*** Dataset entries
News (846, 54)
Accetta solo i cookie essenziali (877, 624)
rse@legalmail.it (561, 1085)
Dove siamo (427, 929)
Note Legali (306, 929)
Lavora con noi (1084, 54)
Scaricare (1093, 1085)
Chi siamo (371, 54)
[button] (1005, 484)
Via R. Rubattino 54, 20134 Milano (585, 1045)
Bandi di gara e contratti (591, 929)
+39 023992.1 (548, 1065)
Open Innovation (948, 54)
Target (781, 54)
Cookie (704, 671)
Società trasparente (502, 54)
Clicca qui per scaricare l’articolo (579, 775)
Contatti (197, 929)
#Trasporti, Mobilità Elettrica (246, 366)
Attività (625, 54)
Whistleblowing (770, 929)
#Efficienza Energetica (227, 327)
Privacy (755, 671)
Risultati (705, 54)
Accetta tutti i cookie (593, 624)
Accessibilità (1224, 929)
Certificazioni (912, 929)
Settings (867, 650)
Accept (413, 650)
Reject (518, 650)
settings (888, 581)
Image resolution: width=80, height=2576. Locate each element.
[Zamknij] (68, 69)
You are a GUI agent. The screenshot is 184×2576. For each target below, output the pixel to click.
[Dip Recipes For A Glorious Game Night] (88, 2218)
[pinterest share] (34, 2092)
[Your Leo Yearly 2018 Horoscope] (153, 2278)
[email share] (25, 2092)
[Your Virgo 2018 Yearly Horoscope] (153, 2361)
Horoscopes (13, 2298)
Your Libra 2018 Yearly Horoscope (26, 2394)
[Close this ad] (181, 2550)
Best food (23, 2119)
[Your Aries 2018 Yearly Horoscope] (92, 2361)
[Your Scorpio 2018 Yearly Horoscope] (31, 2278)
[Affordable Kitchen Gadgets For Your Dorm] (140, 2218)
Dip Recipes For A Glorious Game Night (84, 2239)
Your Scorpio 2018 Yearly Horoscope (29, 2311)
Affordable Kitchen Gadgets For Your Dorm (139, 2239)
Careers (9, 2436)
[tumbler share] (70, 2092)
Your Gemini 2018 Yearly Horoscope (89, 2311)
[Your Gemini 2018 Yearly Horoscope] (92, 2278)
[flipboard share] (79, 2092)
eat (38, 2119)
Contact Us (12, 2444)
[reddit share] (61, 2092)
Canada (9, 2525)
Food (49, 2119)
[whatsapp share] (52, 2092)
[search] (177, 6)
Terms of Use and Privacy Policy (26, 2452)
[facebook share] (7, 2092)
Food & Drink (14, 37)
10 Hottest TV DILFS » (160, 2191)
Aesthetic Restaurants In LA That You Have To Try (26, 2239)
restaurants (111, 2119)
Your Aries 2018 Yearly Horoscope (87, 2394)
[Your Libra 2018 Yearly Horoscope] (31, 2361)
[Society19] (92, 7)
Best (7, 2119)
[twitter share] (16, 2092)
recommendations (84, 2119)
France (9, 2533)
******
### Task directions
The answer is a portion of the data. Write out exactly the line with "Your Gemini 2018 Yearly Horoscope (89, 2311)" and all lines after it.

### Result for this task
Your Gemini 2018 Yearly Horoscope (89, 2311)
[Your Gemini 2018 Yearly Horoscope] (92, 2278)
[flipboard share] (79, 2092)
eat (38, 2119)
Contact Us (12, 2444)
[reddit share] (61, 2092)
Canada (9, 2525)
Food (49, 2119)
[whatsapp share] (52, 2092)
[search] (177, 6)
Terms of Use and Privacy Policy (26, 2452)
[facebook share] (7, 2092)
Food & Drink (14, 37)
10 Hottest TV DILFS » (160, 2191)
Aesthetic Restaurants In LA That You Have To Try (26, 2239)
restaurants (111, 2119)
Your Aries 2018 Yearly Horoscope (87, 2394)
[Your Libra 2018 Yearly Horoscope] (31, 2361)
[Society19] (92, 7)
Best (7, 2119)
[twitter share] (16, 2092)
recommendations (84, 2119)
France (9, 2533)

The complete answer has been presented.